Even when there is an appropriate certification, the Law Court is not required to consider the certified interlocutory appeal. The Court will consider a number of factors in determining whether to reach the merits of a certified appeal. The factors include: the relationship of the adjudicated and unadjudicated claims, the possibility that the need for review may be mooted by future development in the trial court, the chance that the same issues will be presented more than once to the appellate court, the possibility that an immediate appeal might expedite the trial court’s work, and miscellaneous factors such as likely delay, economic and solvency considerations, the res judicata effect of a final judgment, and the like.

Dexter v. Town of Norway, 1998 ME 195, 6, 715 A.2d 169, 171 (quoting Durgin v. Robertson, 428 A.2d 65, 68 (Me. 1981)).

While the trial court decision to certify claims as final pursuant to Rule 54(b) is reviewed for an abuse of discretion, the listed factors suggest that the review conducted by the Law Court may be less deferential than the usual level of deference accorded in abuse of discretion reviews of trial court determinations. In some instances, it may be possible to make a partial final judgment appealable by an order severing claims or parties pursuant to M.R. Civ. P. 21. § 54(d)(e)(f)(g) Costs.

The general terms of M.R. Civ. P. 54(d), (e), (f), and (g) regarding recoverability of costs and interest are significantly governed by statute, 14 M.R.S.A. § § 1501-1522(costs), 14 M.R.S.A. § § 1602 (prejudgment interest), 1602-A (post-judgment interest), and 16 M.R.S.A. §251 (costs for attendance of witnesses at trial).
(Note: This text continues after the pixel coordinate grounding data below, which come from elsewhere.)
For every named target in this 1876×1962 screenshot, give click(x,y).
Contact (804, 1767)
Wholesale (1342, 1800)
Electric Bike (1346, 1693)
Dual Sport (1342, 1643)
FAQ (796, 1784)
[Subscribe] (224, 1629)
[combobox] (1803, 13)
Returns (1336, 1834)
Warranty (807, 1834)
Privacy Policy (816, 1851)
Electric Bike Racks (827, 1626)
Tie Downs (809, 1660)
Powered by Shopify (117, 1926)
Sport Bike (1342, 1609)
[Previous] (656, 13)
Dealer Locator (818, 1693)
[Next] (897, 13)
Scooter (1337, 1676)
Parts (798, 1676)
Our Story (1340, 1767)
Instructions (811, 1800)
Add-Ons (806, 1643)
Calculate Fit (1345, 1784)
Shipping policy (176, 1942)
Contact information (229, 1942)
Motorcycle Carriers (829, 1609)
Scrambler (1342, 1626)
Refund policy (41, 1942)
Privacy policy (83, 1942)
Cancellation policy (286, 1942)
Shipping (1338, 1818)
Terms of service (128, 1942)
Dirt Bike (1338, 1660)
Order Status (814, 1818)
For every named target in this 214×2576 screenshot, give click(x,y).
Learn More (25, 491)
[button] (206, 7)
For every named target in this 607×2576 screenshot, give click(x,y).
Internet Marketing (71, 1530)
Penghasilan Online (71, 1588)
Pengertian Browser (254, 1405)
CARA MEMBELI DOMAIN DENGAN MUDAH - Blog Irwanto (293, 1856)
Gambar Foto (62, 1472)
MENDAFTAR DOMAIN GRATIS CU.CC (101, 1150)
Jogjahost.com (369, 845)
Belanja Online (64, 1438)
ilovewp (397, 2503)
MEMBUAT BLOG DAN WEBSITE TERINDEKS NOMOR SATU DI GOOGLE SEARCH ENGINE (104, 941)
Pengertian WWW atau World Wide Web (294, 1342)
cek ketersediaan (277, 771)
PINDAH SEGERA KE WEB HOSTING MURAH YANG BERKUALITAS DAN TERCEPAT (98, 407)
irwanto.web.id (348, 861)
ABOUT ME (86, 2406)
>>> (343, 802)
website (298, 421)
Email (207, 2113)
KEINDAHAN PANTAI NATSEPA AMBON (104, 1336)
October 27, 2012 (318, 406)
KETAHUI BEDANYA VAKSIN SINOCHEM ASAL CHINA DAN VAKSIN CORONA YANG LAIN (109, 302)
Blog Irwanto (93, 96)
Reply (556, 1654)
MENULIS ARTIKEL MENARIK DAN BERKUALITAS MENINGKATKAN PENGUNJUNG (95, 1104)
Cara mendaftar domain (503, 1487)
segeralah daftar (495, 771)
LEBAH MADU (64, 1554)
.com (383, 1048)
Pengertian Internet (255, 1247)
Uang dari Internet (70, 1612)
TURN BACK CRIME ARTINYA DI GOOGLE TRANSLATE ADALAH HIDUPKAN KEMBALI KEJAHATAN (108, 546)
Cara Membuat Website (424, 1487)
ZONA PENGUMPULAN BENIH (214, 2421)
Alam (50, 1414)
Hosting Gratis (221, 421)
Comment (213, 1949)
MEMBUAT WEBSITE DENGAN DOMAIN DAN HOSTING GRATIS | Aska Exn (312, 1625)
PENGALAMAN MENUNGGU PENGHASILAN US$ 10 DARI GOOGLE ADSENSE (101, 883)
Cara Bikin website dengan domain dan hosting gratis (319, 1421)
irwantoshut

The important statutory costs provisions may be summarized as follow:

1. Costs may be awarded to the “party prevailing.” 14 M.R.S.A. §1501.

2. Costs that shall be allowed–mandatory costs–§1502 -B, include:

A. Filing Fees.

B. Service Fees.

C. Attendance fees and travel costs of witnesses as allowed by 16 M.R.S.A. §251 or other laws.

D. Reasonable travel expenses within the state to the place of trial for the prevailing party or counsel “as directed by court” in absence of a rule. There is no rule.

E. Other costs required by rule.

3. Discretionary costs –§1502 -C, may include:

A. Reasonable expert witness fees allowed by 16 M.R.S.A. §251. Section 251 allows a “reasonable sum” for each day’s attendance at trial by an expert. Only fees directly related to attendance at trial are allowed. Poland v. Webb, 1998 ME 104, 14, 711 A.2d 1278, 1281. Effective January 1, 2003, M.R. Civ. P. 54(g) was amended to allow recovery of expert fees for appearance at a deposition that is used at trial in lieu of live testimony. Costs may also be recovered for preparing, editing and presenting such a deposition at trial.

B. Costs of reasonable medical reports “prepared for the purpose of litigation” and “exchanged by the parties.”

C. Visual aides not to exceed $500.

D. Deposition costs as allowed by rule.

E. Other costs allowed by rule.

4. Taxation of costs procedures -§1502 -D.

A. A bill of costs may be submitted “not later than 10 days after entry of judgment.”

B. Any challenge to costs must be filed within 10 days after service of the bill of costs.

C. The prevailing party may then submit, within 10 days, records verifying challenged costs.

D. Whether any hearing will be held and the extent of any hearing is discretionary. Mack v. Acadia Insurance Co., 1998 ME 91, 9, 709 A.2d 1187, 1189.

E. If the court determines that imposition of costs “will cause a significant financial hardship” to a party, the court may waive “all or part” of the costs for that party. See A.F.A.B., Inc. v. Town of Old Orchard Beach, 2001 ME 128, 11-13, 777 A.2d 831, 836, regarding post-judgment interest waiver issues.

5. Costs are not recoverable for:

– Expenses for lodging. Poland v. Webb, 1998 ME 104, 16, 709 A.2d 1187, 1189.

– Fees charged for or paid to witnesses to prepare for or attend a deposition. Poland v. Webb, 1998 ME 104, 14, 711 A.2d at 1281. (But note the 2003 Amendment to M.R. Civ. P. 54(g) which authorizes payment of expert fees for appearance at depositions used at trial.)

– Records review and travel time for trial experts. Poland v. Webb, 1998 ME 104, 15, 711 A.2d at 1281-82.